There is an implied analogy on the top of page 3: Newtonian physics is to traditional real analysis as staying at subrelativistic speeds is to...what?? What has traditional real analysis gotten wrong? Wrong not in the sense of using methods of proof that make you uncomfortable, but actually gives wrong answers in the sort of concrete situations we know and love?

"It is probably possible to deconstruct the whole of traditional mathematics along finitism, but I doubt whether it is worth the effort."

This makes me think you are not really serious. If you believe you can set up a precise interface between my technical jargon and your technical jargon, then you are saying that our two jargons must both be correct. If you say that it is not worth the effort, then you are saying that you believe in advance that my jargon is correct.

Your definition of the classical derivative is almost exactly that of the B calculus student. If you mean something more here -- which I think you might, otherwise why would I be writing? -- you'll have to be more explicit. One criticism is that the definition you wrote down on the bottom of page four does not agree with the Maple code you gave on the top of page 5 -- you told Maple to algebraically simplify the expression before you evaluated h = 0. Of course this is not in general possible (and we even ask our best calculus students to get beyond this). The next example you give is not the best chosen: a rare case where, at least at the elementary level, defining the problem away is the best solution.

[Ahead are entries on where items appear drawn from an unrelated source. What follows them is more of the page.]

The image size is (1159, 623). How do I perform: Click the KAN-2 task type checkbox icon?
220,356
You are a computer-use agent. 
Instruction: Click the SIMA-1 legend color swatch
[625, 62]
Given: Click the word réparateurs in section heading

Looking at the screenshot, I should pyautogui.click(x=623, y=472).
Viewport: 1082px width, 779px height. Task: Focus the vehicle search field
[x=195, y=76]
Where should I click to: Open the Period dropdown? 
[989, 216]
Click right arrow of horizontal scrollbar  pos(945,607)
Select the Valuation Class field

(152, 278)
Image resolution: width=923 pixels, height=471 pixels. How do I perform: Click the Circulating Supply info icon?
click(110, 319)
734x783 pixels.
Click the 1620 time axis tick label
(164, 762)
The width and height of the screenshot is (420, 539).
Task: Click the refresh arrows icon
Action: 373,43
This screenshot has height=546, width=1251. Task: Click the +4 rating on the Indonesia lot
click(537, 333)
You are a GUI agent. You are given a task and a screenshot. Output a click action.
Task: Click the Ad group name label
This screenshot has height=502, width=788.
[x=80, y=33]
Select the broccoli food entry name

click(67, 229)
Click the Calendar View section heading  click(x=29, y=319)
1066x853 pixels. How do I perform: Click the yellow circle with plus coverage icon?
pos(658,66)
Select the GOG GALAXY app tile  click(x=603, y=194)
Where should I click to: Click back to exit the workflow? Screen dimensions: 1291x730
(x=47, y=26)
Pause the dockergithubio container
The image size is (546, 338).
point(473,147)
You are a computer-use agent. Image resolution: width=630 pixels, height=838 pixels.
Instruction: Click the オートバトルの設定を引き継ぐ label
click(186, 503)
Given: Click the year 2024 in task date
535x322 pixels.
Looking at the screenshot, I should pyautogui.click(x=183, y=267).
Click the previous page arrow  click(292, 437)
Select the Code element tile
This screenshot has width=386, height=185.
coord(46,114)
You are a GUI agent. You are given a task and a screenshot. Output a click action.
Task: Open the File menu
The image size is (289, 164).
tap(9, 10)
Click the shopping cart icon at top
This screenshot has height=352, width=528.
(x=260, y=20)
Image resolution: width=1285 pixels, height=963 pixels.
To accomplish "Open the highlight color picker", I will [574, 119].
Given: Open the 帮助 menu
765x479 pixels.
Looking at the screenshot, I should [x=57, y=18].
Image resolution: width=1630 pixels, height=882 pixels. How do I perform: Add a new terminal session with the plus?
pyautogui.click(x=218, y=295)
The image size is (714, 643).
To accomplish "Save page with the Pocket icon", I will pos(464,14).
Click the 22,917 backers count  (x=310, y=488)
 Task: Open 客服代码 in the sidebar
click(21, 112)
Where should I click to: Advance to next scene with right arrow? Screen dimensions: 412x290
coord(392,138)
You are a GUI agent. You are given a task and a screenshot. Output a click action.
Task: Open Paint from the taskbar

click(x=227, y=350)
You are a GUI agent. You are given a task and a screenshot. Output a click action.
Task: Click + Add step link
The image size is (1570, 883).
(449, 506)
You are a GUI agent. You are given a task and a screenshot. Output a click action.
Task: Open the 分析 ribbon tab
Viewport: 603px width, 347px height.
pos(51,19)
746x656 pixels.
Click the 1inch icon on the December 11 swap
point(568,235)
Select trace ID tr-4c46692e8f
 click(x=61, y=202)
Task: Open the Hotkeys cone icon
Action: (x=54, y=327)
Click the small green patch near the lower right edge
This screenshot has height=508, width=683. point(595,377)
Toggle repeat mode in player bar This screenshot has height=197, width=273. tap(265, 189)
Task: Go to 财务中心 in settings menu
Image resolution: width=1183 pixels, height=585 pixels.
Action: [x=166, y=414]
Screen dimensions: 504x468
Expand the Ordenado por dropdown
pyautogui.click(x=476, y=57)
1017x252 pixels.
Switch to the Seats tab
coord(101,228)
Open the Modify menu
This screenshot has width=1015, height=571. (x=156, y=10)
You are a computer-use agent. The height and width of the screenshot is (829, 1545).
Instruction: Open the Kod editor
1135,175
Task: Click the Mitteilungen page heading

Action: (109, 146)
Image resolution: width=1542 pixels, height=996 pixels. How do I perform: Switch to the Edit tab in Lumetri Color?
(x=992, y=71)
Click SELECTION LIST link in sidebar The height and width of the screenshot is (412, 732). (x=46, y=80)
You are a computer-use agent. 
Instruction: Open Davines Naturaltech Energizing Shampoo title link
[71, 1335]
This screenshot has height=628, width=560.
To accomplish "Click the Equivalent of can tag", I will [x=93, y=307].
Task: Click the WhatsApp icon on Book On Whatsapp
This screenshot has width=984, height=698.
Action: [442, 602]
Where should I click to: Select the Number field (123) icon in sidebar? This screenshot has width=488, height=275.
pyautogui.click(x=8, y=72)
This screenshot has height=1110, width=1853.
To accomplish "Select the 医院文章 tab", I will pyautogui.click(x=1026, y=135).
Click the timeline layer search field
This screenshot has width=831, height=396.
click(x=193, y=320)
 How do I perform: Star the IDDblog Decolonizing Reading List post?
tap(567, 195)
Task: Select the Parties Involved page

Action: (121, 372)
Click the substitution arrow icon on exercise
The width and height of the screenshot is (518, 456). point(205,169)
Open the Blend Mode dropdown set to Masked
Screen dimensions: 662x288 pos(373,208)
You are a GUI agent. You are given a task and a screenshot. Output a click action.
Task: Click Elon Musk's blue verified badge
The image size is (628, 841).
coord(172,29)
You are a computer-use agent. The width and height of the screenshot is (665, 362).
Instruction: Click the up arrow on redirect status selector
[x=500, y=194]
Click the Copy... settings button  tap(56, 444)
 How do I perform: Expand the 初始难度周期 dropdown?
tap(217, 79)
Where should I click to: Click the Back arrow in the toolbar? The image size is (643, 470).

But what if you chose sin x instead? Is it satisfactory to say that the derivative of sin x is (lim_{h -> 0} (sin h)/h) cos x?

More fundamentally I wonder what the exponential functions and the sine functions mean in your philosophy. I myself would prefer to define the sine function by a certain (everywhere convergent!) power series and then prove it has whatever properties you would like a sine function to have. Presumably Maple also will compute the sine function -- approximately but to any asked for degree of accuracy -- using this power series expansion. But isn't the data in a formal power series expansion (even with rational coefficients) exactly the same as the data for a real number? Can you believe in sin(1) without believing in real numbers? How?

Timothy Gowers has an article in which he takes the tack that many of your views seem so strange as to be worth dismissing, he has thought more carefully and understood and accepted your points in at least some cases. If a Fields Medalist has struggled to make sense of some of your views, it would seem that lessons to be drawn are (i) there is probably some aspect of your opinions which are worthy of consideration by the mainstream mathematical community -- perhaps there are even important new ideas here that we could greatly benefit from, and (ii) it is pretty hard for most of us to extract this meaning from what you're saying. So could you perhaps explain more and polemicize less?

	Best regards,


P.S.: I forgot to say that I _agree with you_ that discrete analysis exists, and is more general and more difficult than ordinary continuous analysis: of course the function D(f,h) = (f(x+h)-f(x))/h -- or the sequence of functions D(f,1/n) -- is more complicated than f'(x) (or the upper and lower derivatives). This is not a completely new idea -- and indeed, Rota in his Indiscrete Thoughts points out that we seem to pretend that continuous probability is harder than discrete probability when just the opposite is true. And there is fruitful mathematics here, as e.g. Beck and his collaborators have been pushing the view that the volume of a polytope is just one of the terms of the Erhardt polynomial. (But the increased difficulty of the discrete case is one of the merits of the continuous case -- in a known discrete real-world situation, if you can get away with a good approximation to a continuous situation, that's often a very good way to go.)